KDIC Japanese Dictionaries and Notes

Home

Important Note: the files I "created" were really just transformed from Jim Breen's excellent Edict and Enamdict projects at Monash University. The Monash project represents many years of work; this project of mine represents a week or so of OCD. Prof. Breen and Monash deserve all the credit for these fantastic resources being available for us to use and adapt free of charge. Furthermore, all terms and conditions of Edict and Enamdict, copyright Monash University EDRG, apply to these files. Please see the copyright and license information on the EDRG site.

Note

I really recommend you take a look at WDIC instead; everything KDIC does, WDIC does better. It's more elegant, more convenient, more useful. KDIC is great, but once you get to know WDIC you won't be back.
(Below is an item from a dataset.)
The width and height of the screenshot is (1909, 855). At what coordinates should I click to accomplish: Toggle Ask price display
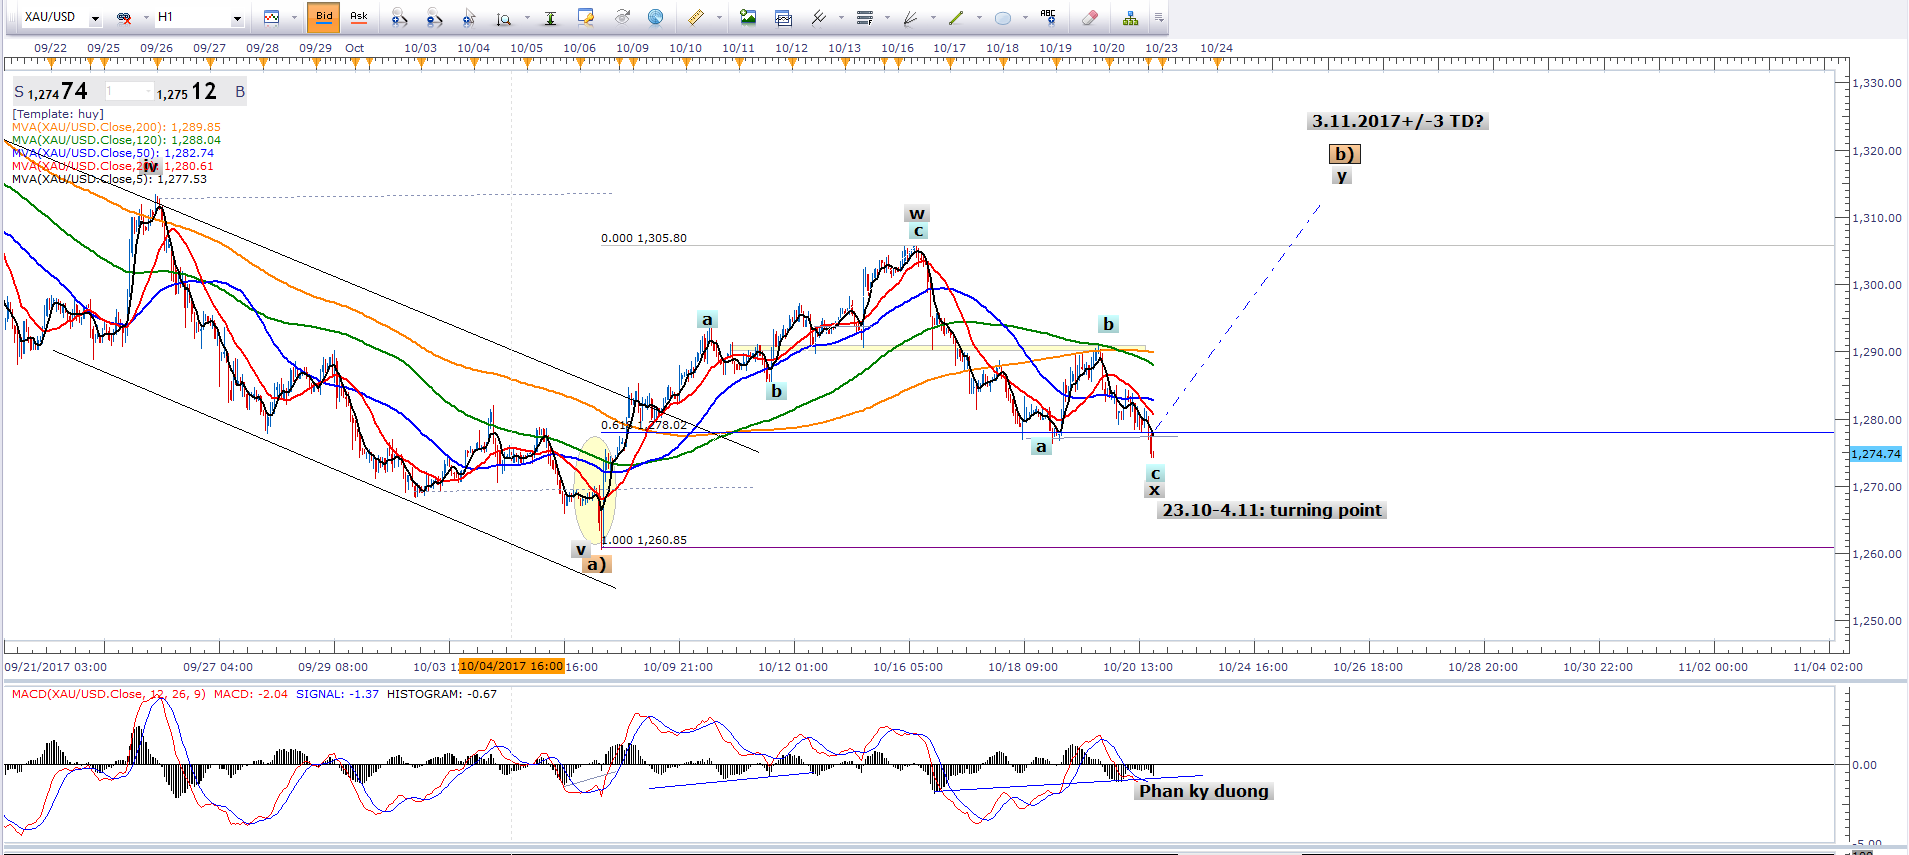[358, 17]
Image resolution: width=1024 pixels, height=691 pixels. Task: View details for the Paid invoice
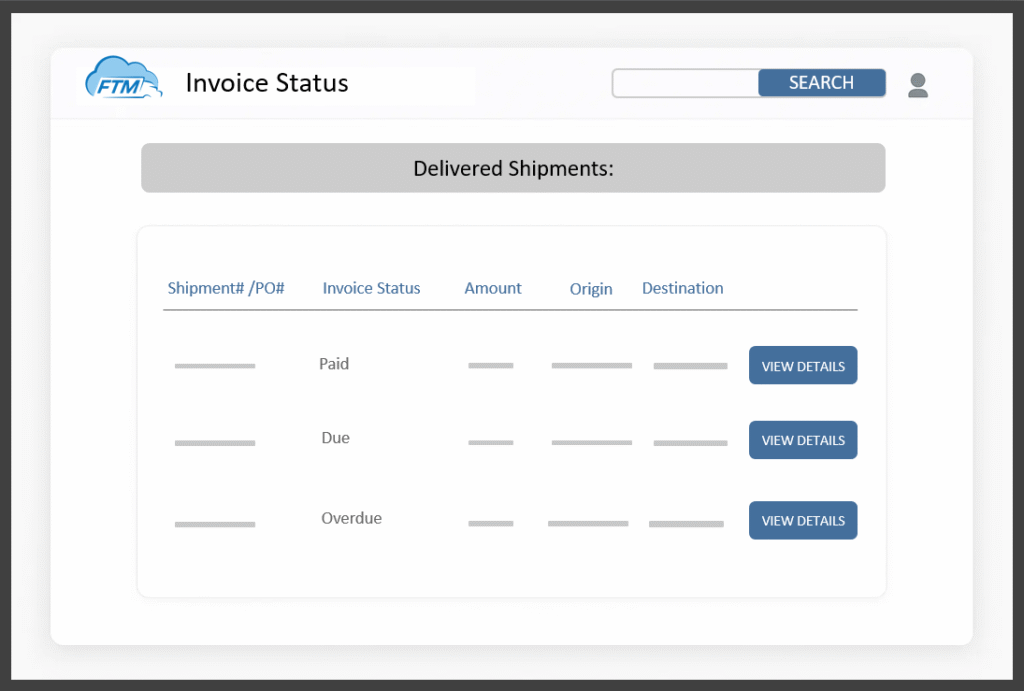click(802, 366)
Using the PDIC program, it shouldn't be too difficult to convert any special dictionaries to WDIC format. If you have only the .pdb files and not the original text files, there are programs to convert .pdb files back to text format. From there it's easy to use PDIC to convert them to .dic format for PDIC on the desktop, WDIC on the Palm PDA, and other programs on Pocket PC. The KDIC files here are older versions and won't be updated. Take a look at my WDIC page for more information.

Installation

Installing: You need to have either a Japanese-language Palm OS PDA or a non-Japanese Palm OS PDA with J-OS or CJKOS or some other system installed in order to input and display Japanese on your PDA. Download KDIC and put the kdic.prc, kdic_da.prc, and locjkdic.prc in your main memory (these are all pretty small). If you've got tons of main memory, you can install the dictionaries to your main memory, too. But if you don't, install them to /Palm/Programs/MSFILES on your memory card or memory stick. I'm running mine off a memory stick pro and searches run pretty much instantly, so there doesn't seem to be a speed penalty for installing to the card instead of the main memory.

Dictionaries for KDIC. There are two separate dictionaries, one for words and one for Japanese proper names (of people, places, companies, etc.); you can probably live without the name dictionary if you're short of space, especially if you don't live in Japan or meet a lot of Japanese. Big_Edict allows look-ups from English and from Japanese by either kanji or kana; Big_Enamdict from Japanese by either kanji or kana.

The Big Dictionaries (updated May 17, 2005--some changes from 01MAY05 Edict, reworked about 1100 entries to be easier to look up):
Big_Edict: Word dictionary built from Dec. 2004 full Edict. 93K kanji-to-English entries, 109K kana-to-English entries, 175K English-to-Japanese words, and 73 K non-Japanese names of people, places, etc. from the Enamdict (e.g.., “How do you write 'New York' in katakana?”). About 11 MB.
Big_Enamdict: Japanese name dictionary built from Jan. 2005 Enamdict. To look up proper names by kanji or reading (kana). 350K kanji-to-kana-to-English entries, 411K kana-to-kanji-to-English entries, 9 MB.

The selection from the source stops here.